In 1995, the FCC opened up applications for other Ka-band satellites. Fifteen companies applied including: EchoStar, Lockheed Martin, GE-Americom, Motorola and KaStar Satellite.. one of the first that tried to offer ISP service was Teledesic. They launched in 1998 operating between 28.6 and 29.1 GHz. 9 billion dollars and 8 years later it went bankrupt. The project was totally abandoned by 2003. But that same year Eutelsat launched 31A which provided broadband services in Europe. First called e-bird and later Eurobird, it was renamed in 2012. it's still in service. Anik F2 went into service in 2004 delivering a similar service to Canada, but was capable of a very impressive 140 Gbit/s with 114 transponders.  Of these 50 operate in the Ka-band, 40 in the Ku-band (12–18 GHz), and 24 in the C-band. That was a decade ago. In more recent years, ViaSat-1 and HughesNet’s Jupiter have proven capable of data rates of up to 15Mbit/s.
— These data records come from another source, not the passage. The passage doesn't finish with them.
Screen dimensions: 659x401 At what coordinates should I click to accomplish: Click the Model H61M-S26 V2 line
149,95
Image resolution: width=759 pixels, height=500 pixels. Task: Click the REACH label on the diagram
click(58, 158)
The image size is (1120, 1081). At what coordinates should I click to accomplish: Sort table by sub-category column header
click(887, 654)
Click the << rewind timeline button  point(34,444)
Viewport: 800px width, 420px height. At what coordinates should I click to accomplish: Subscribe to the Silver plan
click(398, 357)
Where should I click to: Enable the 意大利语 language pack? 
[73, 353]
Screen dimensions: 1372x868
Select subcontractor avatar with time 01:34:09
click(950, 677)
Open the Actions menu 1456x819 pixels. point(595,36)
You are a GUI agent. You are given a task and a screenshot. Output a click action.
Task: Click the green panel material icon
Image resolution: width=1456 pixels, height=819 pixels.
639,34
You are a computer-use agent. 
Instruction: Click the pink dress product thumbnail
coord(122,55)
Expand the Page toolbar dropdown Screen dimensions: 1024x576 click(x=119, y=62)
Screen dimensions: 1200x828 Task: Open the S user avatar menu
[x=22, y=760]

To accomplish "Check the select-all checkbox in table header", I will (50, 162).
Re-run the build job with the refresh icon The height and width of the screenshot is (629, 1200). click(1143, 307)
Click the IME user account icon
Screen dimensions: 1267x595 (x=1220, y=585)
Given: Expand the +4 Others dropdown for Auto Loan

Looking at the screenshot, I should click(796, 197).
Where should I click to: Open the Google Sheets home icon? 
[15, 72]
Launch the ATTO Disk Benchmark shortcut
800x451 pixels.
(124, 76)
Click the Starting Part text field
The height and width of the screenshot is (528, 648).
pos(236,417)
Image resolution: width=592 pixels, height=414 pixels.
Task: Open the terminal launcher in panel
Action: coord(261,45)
That's better than I get from my cable provider. (ahem) There are now a slew of these high throughput satellites.
  • Anik F2 (2004) 
  • Thaicom 4 (2005) 
  • Spaceway-3 (2007) 
  • WINDS (2008) 
  • KA-SAT (2010) 
  • Yahsat Y1A (2011) 
  • ViaSat-1 (2011) 
  • Yahsat Y1B (2012) 
  • EchoStar XVII (2012) 
  •  HYLAS 2 (2012) 
  • Astra 2E (2013) 
  • O3b Satellite Constellation (2013) 
  • Inmarsat Global Xpress constellation (2013) 
So back to Google and O3b.  Those satellite broadband ventures of the 1990s and 2000s didn't fail. They've created a cache industry in rural and third world internet service. While Microsoft's funding of Teledesic may have gone nowhere, so did Windows ME, Vista and 8. Google has a better track record for holding and folding. They also clearly have the bank balance to launch and support more high throughput satellites. This isn't something new, this is more of something we have already proven can be done. I, for one, welcome our new Internet overlords.